→ **Work to be completed**
Look through the entries below and count the lines that contain "will". Reply with that number only.

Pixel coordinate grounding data
○ ○ ○

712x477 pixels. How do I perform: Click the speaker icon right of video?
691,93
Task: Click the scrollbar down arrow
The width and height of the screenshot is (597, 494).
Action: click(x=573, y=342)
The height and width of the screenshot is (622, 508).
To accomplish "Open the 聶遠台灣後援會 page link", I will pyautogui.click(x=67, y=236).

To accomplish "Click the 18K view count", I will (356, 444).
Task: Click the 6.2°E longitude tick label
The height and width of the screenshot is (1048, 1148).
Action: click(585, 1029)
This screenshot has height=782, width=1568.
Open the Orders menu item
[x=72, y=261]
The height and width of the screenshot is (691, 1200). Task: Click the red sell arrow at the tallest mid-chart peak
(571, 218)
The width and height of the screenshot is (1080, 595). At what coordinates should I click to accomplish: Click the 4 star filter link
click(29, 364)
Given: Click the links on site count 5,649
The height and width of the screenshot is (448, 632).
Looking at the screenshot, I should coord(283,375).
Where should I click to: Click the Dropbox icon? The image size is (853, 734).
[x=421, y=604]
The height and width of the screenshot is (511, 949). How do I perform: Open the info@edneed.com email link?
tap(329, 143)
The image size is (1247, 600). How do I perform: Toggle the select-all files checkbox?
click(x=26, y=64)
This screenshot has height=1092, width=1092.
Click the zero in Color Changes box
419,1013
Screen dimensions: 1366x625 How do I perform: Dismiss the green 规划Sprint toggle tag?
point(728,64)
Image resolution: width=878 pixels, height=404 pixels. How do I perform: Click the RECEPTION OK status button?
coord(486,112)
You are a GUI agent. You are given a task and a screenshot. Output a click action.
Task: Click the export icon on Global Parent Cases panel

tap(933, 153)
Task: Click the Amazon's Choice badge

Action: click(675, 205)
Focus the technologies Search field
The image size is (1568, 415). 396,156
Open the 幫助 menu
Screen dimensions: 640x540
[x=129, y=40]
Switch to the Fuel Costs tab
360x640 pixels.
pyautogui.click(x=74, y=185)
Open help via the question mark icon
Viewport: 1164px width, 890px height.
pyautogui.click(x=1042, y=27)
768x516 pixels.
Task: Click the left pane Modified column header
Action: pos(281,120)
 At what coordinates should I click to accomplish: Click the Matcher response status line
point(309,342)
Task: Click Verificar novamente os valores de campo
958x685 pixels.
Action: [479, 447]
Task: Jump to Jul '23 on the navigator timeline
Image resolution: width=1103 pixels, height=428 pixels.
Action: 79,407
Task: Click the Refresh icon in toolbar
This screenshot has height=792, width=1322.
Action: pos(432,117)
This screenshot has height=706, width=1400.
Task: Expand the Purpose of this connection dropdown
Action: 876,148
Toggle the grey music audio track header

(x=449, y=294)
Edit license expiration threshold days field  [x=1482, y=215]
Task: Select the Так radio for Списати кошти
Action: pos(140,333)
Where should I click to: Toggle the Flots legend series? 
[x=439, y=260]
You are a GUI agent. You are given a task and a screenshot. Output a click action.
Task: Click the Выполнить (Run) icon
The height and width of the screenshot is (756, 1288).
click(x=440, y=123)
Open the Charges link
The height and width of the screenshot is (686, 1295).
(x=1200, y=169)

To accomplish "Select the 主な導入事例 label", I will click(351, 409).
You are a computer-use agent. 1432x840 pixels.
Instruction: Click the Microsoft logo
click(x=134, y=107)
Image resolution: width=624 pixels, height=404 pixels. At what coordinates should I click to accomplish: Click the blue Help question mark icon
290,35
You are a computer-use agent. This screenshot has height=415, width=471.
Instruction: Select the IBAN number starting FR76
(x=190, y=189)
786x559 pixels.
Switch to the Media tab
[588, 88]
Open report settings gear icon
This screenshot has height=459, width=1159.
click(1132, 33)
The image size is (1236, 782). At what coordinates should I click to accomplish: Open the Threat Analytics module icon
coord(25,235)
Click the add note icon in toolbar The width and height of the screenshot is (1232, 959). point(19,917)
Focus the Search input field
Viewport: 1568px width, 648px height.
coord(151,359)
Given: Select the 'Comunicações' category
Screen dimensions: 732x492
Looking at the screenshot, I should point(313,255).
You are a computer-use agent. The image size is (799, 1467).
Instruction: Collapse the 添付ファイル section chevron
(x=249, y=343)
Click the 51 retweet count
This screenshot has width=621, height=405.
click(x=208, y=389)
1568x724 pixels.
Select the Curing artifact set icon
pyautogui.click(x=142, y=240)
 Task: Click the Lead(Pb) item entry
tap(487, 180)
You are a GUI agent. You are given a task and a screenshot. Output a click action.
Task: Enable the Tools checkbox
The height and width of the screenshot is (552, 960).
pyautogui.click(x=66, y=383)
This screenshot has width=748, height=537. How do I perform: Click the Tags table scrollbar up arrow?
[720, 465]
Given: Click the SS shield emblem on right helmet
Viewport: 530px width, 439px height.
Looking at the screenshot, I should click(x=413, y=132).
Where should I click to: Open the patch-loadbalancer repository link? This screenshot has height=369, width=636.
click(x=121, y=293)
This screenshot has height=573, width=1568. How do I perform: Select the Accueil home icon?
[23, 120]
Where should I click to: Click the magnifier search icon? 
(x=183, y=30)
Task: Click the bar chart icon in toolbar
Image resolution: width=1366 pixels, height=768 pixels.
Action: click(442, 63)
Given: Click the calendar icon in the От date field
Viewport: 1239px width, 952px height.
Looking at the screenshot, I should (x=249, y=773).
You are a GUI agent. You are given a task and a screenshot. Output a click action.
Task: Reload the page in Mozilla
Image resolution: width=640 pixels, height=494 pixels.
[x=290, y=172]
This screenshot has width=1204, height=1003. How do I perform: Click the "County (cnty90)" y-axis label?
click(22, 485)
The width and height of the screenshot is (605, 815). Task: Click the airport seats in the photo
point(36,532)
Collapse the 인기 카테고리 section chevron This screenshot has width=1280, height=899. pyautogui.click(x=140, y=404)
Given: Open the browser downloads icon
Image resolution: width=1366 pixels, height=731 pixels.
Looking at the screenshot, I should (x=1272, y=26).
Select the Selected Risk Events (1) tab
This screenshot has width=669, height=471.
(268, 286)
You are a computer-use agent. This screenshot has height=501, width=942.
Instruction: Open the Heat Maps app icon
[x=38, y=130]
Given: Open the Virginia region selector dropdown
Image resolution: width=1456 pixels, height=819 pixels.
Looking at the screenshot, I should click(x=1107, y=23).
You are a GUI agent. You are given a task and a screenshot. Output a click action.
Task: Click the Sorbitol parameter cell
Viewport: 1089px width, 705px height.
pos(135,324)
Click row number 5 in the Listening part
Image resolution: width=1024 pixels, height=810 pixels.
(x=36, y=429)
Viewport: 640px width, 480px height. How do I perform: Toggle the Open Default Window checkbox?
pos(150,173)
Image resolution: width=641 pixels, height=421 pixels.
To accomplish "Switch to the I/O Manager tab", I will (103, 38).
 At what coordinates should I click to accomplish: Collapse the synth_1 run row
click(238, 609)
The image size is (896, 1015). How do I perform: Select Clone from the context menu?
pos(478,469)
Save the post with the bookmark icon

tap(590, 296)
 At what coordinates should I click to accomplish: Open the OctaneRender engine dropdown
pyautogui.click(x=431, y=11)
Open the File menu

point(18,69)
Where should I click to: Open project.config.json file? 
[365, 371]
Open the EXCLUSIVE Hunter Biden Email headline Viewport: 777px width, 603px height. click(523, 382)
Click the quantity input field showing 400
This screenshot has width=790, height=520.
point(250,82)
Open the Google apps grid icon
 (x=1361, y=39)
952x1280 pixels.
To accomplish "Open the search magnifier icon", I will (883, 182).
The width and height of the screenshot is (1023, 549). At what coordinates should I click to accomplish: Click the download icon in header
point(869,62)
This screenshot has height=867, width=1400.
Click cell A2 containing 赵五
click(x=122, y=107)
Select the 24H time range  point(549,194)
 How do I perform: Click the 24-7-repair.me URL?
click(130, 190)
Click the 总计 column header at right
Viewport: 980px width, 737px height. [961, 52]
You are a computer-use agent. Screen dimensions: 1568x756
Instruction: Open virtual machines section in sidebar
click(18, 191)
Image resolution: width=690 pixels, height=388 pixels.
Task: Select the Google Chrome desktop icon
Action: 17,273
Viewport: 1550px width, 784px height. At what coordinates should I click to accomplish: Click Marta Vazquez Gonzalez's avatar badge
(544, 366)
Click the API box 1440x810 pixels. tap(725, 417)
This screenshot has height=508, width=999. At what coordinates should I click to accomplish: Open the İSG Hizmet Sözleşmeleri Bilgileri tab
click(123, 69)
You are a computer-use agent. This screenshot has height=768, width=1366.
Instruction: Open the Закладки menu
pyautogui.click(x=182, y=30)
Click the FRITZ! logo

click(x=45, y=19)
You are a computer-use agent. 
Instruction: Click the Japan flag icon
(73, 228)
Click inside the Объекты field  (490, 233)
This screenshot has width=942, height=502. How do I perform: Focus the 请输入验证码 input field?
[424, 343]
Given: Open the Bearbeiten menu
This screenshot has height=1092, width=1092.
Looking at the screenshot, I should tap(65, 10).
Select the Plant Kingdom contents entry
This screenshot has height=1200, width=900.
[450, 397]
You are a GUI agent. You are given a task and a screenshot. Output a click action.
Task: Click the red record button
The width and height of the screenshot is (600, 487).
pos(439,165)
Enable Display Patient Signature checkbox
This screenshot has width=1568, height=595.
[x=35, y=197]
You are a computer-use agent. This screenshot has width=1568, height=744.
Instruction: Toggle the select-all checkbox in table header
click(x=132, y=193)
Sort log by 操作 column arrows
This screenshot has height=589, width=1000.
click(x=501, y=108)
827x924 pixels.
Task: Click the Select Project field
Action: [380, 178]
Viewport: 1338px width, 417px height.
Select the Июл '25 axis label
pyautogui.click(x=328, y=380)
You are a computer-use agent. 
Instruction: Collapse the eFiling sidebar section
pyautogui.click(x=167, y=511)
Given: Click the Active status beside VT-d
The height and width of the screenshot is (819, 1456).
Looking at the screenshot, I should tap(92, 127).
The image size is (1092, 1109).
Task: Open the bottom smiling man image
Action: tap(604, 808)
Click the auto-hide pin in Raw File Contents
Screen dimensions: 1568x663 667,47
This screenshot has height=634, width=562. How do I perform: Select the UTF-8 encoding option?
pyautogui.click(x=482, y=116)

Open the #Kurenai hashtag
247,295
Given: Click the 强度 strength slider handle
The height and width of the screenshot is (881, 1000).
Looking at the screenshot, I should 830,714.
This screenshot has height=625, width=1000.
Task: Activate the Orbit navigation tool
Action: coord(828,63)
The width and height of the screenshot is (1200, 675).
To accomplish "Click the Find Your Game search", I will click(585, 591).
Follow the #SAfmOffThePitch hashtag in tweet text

○ ○ ○

→ **Reply**
6